Whereas sitting up straight, have your child get a deep breath from the nose and grip it for four seconds. After that, they should gradually release the respiration throughout the mouth whereas mentally counting to ten. Do the pattern a minimum of three times again.

When anxiety is not triggered, putting it into practice helps reinforce the learned procedure.

Listen and Offer Advice

Your child is comfortable sharing their feelings, listening carefully, and providing them with appropriate advice. Let them know that feeling nervous sometimes is normal and happens with every other teenager.

Jog the memory of how he has dealt well in the past with complicated situations, and let him recognize that you have assurance in his ability to deal with them.

Face Your Fear on Heads

Avoiding difficult situations is not the best solution to overcome social anxiety for those below 18 years with social anxiety. If they do not do this, there’s a danger of becoming adults with social anxiety.

Desensitization is the practical and tactical cognitive therapy that gives visible results. By revealing anxiety-triggering situations or objects and allowing them to work over the panic, the child will face their suspicions. Continue practice, endurance and repetitions are significant.

Fight Negative Self Talks

It is essential to help your child to check their inner self-image. The more they talk negatively about their performance in social situations, the truth it will be. There is an enormous effect on the words we speak. And for teenagers experiencing social anxiety, it can be natural to recollect past situations employing a negative lens.

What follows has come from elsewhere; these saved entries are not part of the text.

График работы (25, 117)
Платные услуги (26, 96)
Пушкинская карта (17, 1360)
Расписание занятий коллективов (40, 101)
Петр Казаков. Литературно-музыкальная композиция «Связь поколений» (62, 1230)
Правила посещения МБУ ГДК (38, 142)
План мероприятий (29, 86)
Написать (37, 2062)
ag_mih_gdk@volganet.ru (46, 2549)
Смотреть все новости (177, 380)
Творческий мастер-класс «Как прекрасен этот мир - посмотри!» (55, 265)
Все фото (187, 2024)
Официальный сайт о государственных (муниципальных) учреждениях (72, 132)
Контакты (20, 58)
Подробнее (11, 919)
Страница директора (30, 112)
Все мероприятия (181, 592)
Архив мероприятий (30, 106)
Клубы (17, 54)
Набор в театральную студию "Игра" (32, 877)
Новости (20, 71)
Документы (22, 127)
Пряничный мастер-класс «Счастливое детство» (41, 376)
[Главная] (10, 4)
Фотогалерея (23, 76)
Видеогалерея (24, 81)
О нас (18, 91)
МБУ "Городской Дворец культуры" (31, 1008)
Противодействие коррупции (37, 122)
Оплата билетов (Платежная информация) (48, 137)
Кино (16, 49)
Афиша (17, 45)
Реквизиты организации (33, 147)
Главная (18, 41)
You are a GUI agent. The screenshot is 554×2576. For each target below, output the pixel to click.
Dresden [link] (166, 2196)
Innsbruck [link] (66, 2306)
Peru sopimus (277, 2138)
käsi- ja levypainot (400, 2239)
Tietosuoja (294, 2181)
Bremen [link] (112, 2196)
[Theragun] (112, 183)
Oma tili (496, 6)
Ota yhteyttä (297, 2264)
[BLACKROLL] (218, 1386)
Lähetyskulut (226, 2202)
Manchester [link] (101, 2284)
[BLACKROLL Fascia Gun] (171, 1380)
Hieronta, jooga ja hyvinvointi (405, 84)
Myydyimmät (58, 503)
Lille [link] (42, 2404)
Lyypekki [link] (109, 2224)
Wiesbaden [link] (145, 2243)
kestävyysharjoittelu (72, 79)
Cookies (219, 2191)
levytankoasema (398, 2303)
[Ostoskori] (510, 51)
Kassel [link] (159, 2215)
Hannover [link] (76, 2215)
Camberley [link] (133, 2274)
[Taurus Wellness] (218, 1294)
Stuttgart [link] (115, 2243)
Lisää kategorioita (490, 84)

Be your child’s main cheerleader. They may not be competent to defend against the urge to beat them up over something they did not moderately exercise. But you can champ them and assist them in building up an alternate self-image through constructive reinforcement.

Final Verdict

A crude social anxiety disorder in adolescence may lead to increased danger of additional mental health problems later on in life, such as eating disorders, substance abuse, stress, depression, and even thoughts of suicide. So, it’s pretty important to help your child overcome this serious anxiety problem. We hope the above points will help you fight SAD.